[Stored data]
-------

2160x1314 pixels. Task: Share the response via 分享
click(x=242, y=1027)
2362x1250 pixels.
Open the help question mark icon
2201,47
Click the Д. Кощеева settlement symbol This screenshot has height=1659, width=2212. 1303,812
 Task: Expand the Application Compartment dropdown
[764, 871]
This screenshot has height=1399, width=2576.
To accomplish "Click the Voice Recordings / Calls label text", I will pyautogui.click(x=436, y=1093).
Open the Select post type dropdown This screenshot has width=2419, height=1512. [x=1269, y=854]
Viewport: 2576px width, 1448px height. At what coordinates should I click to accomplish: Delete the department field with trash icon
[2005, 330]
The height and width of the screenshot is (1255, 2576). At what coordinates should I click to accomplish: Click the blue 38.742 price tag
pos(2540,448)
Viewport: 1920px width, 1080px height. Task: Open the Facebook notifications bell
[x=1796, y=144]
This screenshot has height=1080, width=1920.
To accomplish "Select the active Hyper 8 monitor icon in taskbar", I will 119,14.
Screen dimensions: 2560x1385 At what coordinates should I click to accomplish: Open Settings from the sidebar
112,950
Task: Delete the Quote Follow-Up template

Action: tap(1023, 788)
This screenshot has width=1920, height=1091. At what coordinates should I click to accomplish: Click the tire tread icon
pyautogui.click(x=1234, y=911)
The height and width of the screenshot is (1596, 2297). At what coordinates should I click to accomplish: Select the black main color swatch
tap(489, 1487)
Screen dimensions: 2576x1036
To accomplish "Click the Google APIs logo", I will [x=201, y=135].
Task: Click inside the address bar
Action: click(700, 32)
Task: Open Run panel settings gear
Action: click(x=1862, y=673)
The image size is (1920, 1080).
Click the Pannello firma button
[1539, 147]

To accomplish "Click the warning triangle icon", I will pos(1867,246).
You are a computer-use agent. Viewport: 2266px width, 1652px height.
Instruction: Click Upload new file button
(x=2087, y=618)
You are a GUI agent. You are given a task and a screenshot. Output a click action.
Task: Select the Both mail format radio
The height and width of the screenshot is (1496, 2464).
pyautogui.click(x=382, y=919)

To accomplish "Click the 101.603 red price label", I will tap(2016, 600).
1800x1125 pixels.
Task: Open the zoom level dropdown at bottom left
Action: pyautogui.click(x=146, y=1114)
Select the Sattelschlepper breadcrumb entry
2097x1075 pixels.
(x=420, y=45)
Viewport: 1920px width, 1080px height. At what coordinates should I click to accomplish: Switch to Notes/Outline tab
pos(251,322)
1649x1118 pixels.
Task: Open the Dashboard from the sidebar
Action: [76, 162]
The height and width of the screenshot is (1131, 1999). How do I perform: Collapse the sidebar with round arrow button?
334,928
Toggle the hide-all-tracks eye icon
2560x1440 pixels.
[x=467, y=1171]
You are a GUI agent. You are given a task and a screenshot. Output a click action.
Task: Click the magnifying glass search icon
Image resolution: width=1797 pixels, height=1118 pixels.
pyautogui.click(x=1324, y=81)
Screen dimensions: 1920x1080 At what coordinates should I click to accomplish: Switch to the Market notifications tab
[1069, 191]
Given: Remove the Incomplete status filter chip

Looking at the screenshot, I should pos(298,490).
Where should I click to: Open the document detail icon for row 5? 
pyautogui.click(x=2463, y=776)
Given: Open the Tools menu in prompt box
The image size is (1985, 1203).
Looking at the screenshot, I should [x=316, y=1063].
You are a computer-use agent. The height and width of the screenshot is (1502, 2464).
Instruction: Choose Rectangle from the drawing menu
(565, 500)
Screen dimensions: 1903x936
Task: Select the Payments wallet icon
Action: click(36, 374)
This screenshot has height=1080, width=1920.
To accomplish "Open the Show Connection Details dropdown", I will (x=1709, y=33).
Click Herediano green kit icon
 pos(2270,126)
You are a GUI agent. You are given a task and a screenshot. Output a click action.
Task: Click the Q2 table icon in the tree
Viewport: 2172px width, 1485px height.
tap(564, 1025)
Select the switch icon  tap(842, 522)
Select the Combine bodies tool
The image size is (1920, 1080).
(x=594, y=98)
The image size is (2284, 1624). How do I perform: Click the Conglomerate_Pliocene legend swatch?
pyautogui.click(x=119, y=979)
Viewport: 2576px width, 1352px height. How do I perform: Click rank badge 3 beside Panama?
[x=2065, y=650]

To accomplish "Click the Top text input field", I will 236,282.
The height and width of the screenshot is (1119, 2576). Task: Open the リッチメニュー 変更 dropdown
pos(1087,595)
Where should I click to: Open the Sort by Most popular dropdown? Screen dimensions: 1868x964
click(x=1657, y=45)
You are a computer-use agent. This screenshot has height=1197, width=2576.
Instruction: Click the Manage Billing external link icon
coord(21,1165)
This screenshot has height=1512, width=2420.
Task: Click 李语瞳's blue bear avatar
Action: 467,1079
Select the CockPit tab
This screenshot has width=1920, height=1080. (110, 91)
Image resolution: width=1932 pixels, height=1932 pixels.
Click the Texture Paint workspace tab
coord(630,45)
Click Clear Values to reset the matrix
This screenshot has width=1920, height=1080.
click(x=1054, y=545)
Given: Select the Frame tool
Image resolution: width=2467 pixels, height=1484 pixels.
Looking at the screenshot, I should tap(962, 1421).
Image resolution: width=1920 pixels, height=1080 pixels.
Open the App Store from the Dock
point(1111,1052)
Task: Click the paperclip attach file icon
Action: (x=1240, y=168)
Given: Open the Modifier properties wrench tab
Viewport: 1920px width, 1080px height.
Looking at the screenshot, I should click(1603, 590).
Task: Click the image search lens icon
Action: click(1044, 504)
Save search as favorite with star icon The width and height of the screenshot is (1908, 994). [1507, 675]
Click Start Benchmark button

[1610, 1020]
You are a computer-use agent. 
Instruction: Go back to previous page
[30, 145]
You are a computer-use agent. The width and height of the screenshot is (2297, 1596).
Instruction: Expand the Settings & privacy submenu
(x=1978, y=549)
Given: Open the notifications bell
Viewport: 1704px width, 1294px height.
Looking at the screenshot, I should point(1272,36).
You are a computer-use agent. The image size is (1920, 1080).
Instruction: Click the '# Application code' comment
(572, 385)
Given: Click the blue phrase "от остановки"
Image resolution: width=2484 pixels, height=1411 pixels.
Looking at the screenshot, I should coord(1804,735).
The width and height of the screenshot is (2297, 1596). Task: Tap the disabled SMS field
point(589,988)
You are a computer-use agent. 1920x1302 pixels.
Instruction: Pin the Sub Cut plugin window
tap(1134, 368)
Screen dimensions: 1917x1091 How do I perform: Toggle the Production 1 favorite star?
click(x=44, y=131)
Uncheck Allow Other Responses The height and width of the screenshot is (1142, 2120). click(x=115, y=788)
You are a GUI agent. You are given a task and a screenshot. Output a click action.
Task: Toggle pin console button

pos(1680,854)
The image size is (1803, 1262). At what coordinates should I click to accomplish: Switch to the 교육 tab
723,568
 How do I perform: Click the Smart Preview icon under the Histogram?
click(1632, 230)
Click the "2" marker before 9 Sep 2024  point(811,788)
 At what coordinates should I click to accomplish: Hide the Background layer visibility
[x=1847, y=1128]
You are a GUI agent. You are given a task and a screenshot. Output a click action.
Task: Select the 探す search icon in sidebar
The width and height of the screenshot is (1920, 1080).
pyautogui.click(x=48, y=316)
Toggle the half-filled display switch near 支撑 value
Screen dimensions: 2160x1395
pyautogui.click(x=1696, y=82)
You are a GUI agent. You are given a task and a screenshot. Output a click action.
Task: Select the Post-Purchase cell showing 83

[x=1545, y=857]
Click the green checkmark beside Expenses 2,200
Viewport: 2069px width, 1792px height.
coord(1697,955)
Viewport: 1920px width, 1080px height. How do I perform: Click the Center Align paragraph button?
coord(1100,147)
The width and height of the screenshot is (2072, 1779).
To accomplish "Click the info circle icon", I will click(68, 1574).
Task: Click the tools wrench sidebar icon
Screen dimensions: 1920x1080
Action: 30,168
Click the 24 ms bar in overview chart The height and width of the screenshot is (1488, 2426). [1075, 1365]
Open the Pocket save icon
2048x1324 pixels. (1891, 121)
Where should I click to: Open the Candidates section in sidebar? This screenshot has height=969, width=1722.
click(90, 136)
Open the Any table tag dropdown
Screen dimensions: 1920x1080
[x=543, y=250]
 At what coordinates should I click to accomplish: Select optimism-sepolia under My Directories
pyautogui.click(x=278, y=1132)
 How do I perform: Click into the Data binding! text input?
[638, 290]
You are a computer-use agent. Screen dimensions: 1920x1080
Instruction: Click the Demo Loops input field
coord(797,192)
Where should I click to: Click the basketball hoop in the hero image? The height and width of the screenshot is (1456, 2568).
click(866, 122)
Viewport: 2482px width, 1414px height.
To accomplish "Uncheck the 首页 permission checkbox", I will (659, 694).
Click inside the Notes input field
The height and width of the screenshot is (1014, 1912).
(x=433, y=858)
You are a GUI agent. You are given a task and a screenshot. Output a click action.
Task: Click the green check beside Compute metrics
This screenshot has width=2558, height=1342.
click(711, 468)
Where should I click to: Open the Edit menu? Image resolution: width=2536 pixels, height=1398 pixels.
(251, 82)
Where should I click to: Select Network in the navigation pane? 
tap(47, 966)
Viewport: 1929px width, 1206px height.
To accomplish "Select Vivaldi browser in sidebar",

-------

Exercise goal: The number alone is the answer: work out how many lines in the data contain "wrench".

Response to the exercise: 2